The time is right for a Hunter/Gatherer adventure – and although I’m not one of the serious ilk, I do live in an area where many take advantage of the riches available for the taking in our woods, streams, and sea. When I indulge, it’s not because I need food, but for the adventure – and at my age, I can use all the adventure (the moderate kind) I can scratch up.
I’ve had it in my head for some time now to get down to a place on the beach called, Whiskey Run (where a small ‘whiskey’ colored stream ‘runs’ out on the beach and disappears into the surf), and pick some mussels off the rocks which only appear at low tides there. Such activity can only take place before the weather warms, bringing on the algae blooms, which in turn make the mussels toxic – and dangerously so. This fact brings some degree of discomfort to the more timid adventurer, such as myself, who may not wish to venture forth on a cold, windy day of the Oregon winter – but it’s not as simple as just waiting until a nice day appears, because there’s the tide to consider too – if it’s not nice and low, one needn’t bother.
So, knowing we were in for a week of super-low tides during mid-mornings, I rose yesterday morning and rushed to check the forecast on weather.com, one of our more reliable sources of such things. Humm…. a 30% chance of precipitation (not too bad for us), winds @ 10-12 mph (again, not horrible), and overcast skies (fine!) – all considered, not a bad day at all. I decided to give it a shot.
My adventure today will take me through the Coos Forest, a county owned lumber producing forest, that is in fact, the single largest revenue producing source for the county. The forest is predominantly composed of only one tree, the Douglas fir, named for the British explorer and botanist, David
Douglas, was the first to discover this native tree growing wild in the Pacific Northwest, and introduced it into cultivation in England in 1827.

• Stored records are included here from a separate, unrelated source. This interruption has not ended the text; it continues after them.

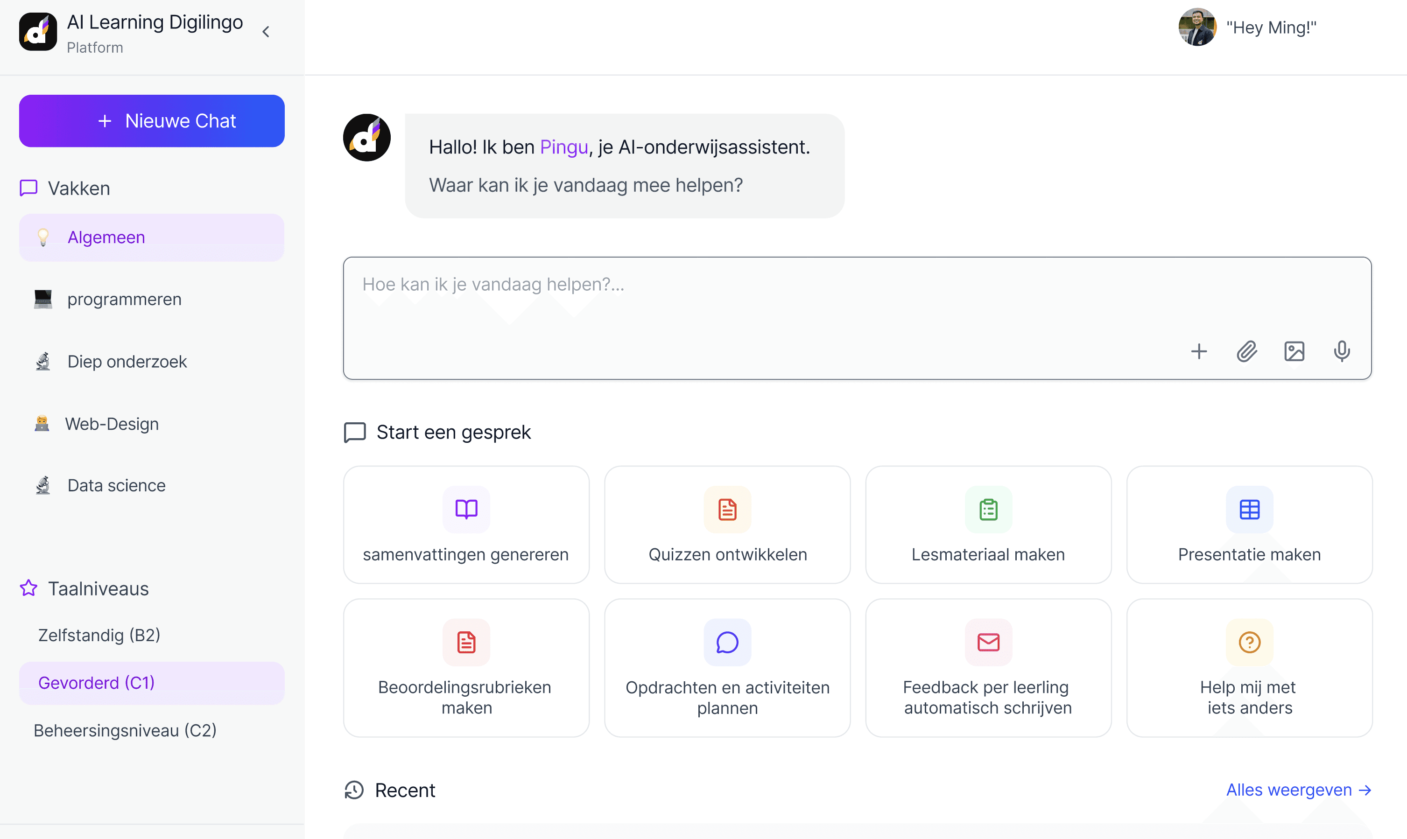
Task: Attach a file with the paperclip icon
Action: 1247,351
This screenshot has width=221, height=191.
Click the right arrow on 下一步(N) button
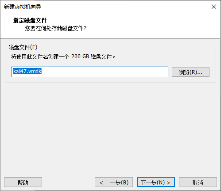168,183
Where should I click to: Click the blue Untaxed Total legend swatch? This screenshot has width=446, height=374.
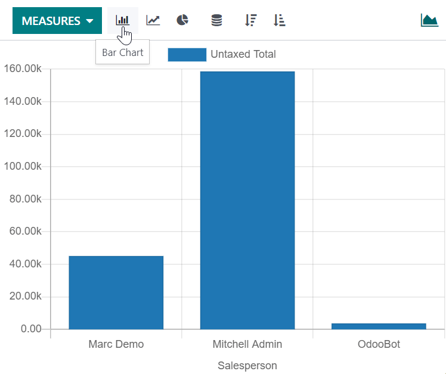187,55
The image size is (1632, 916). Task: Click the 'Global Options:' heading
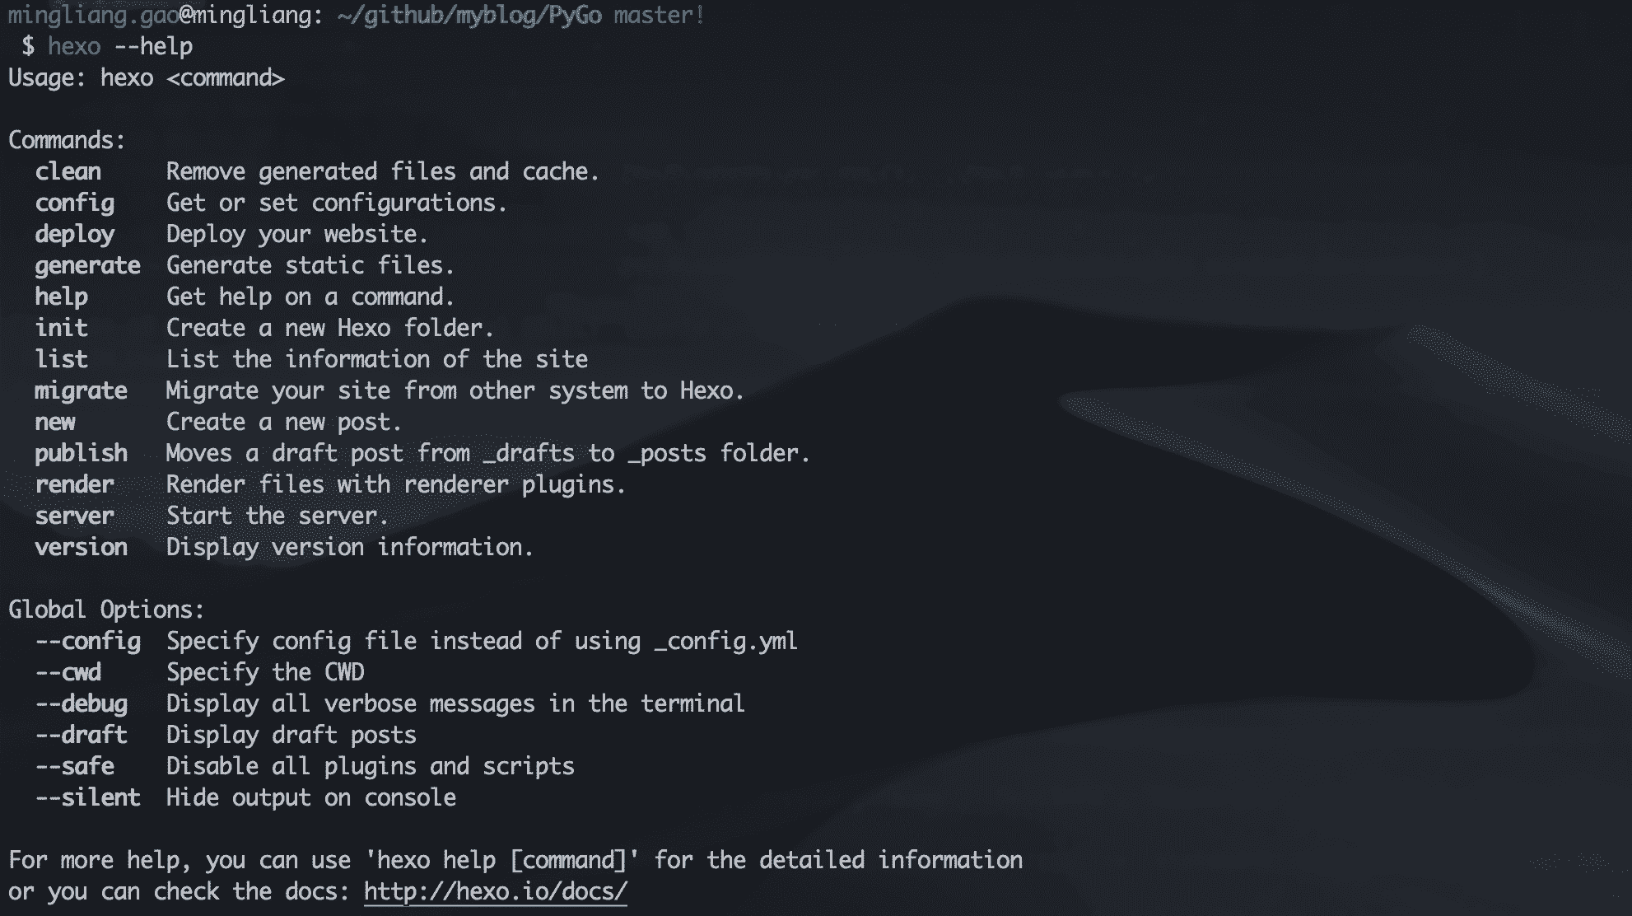[x=106, y=610]
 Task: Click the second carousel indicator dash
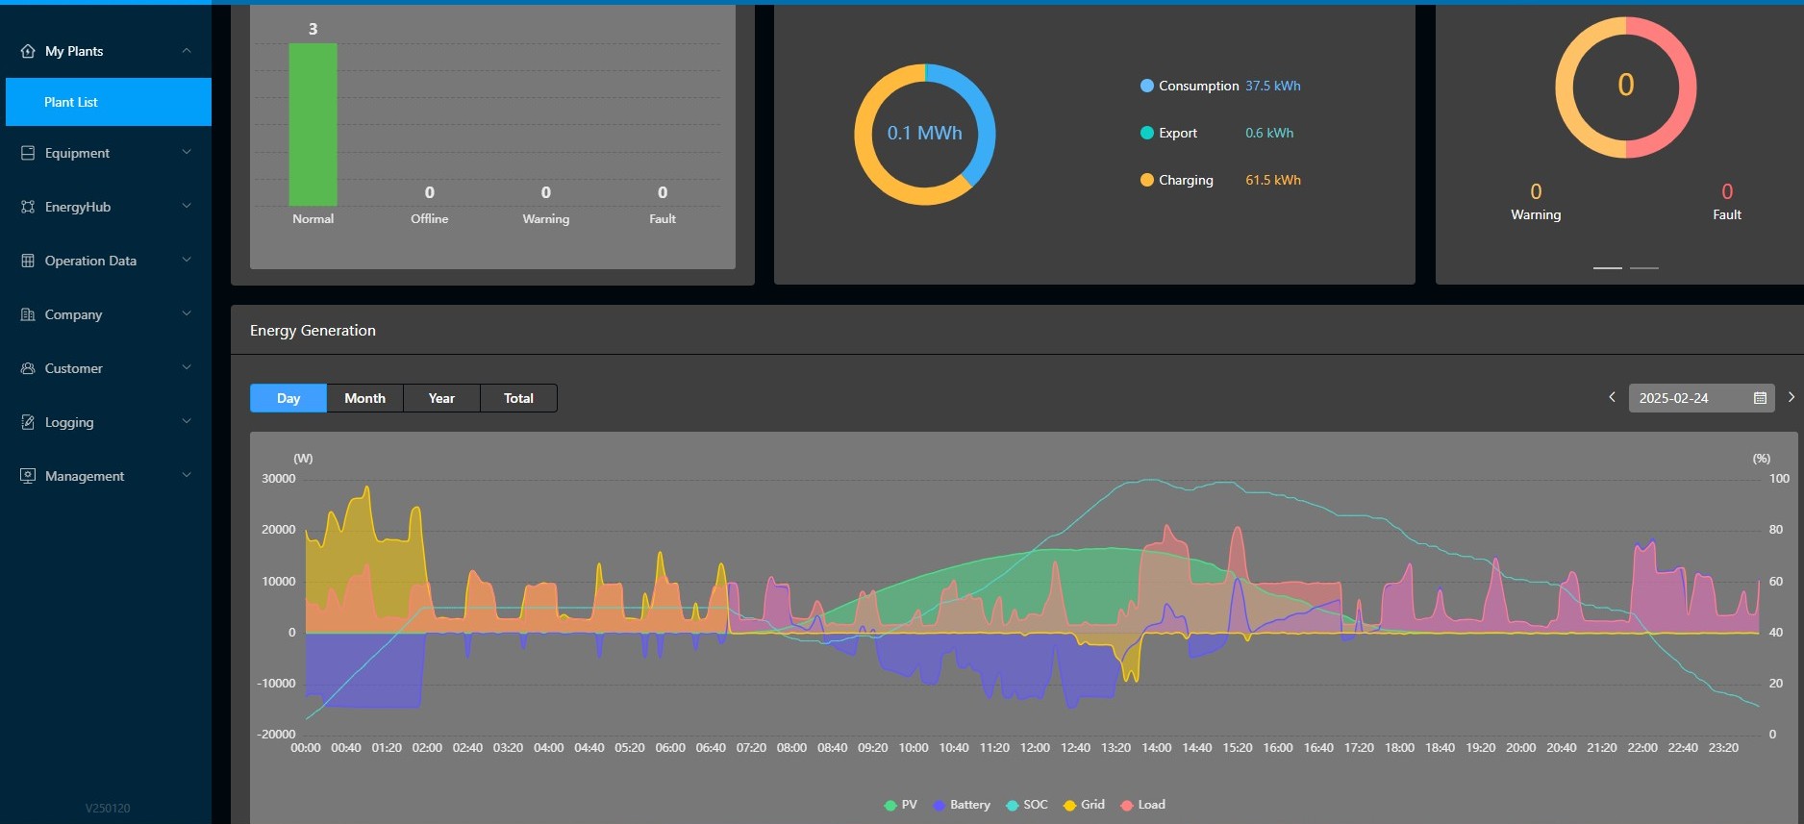pyautogui.click(x=1643, y=267)
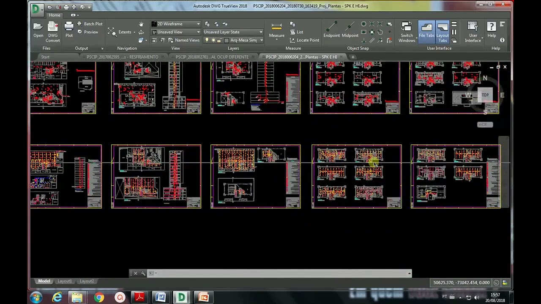The height and width of the screenshot is (304, 541).
Task: Expand the 2D Wireframe visual style dropdown
Action: coord(198,24)
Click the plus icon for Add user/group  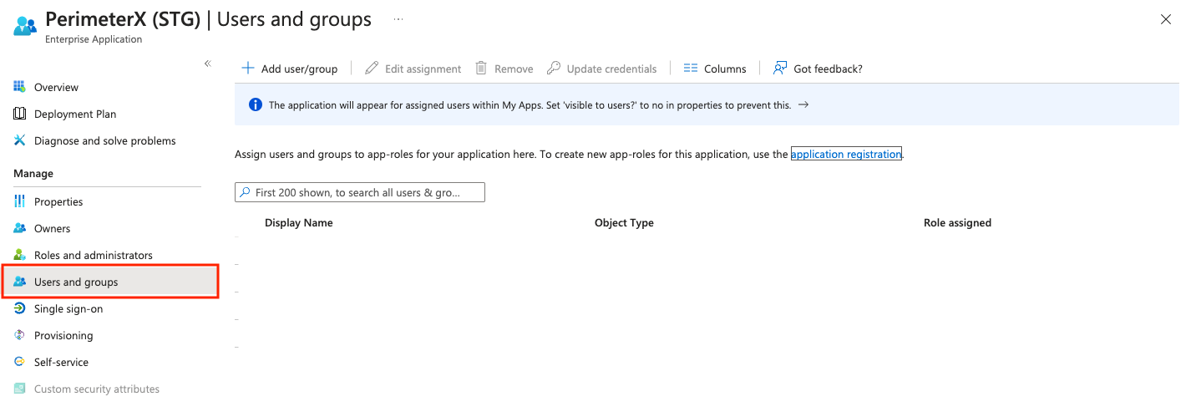[247, 69]

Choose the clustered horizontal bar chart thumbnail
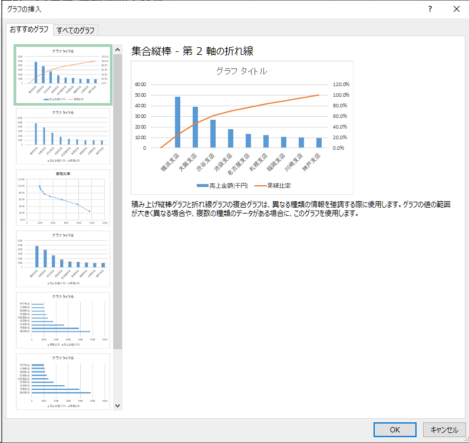(x=62, y=320)
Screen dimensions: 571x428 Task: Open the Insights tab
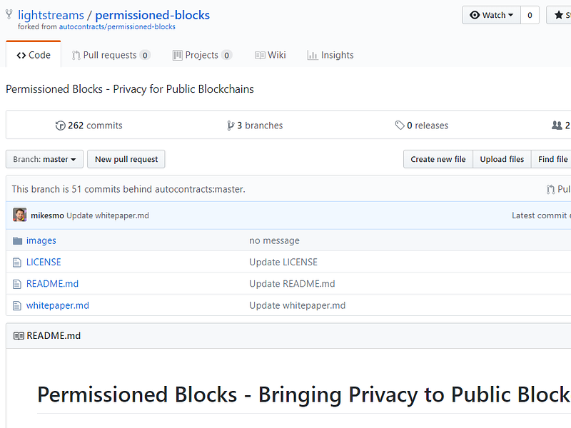point(330,55)
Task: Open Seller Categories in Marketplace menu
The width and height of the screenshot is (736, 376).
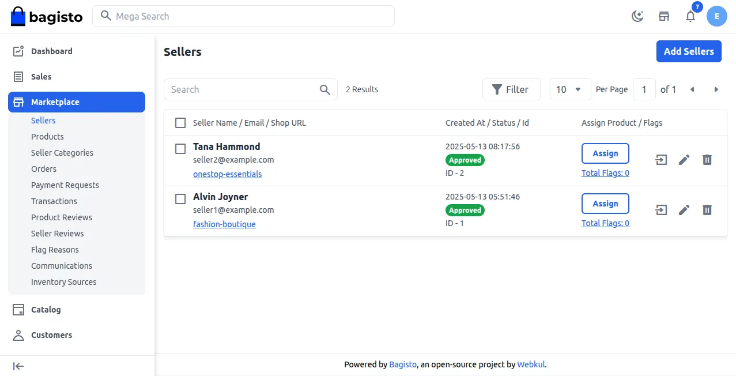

The Douglas fir is a magnificent tree; only the Coastal Redwood in northern California grows larger. If one lives in a wood home in the US, there’s a good chance it was constructed of Douglas fir – with its rapid growth, and strong, straight trunk, the Douglas fir is the tree of choice of lumber companies throughout the Pacific Northwest. It can grow to over 300 feet tall, although most today only reach about 200 feet before being cut – and the Douglas fir is able to live as long as 1000 years, but few remaining trees of that age exist today, even in the existing old growth stands.
A drive through the forest is always invigorating to the soul, rain or shine.
Towards the end of my drive, the scenery makes a decided change – as the forest begins to open, the added sunlight allows the wild rhododendron to show itself, and at this time of year, it takes full advantage to do just that.
Actually, the woods here are full of rhododendron, but they only bloom where they can get some sun, such as the edges of the forest bordering roads.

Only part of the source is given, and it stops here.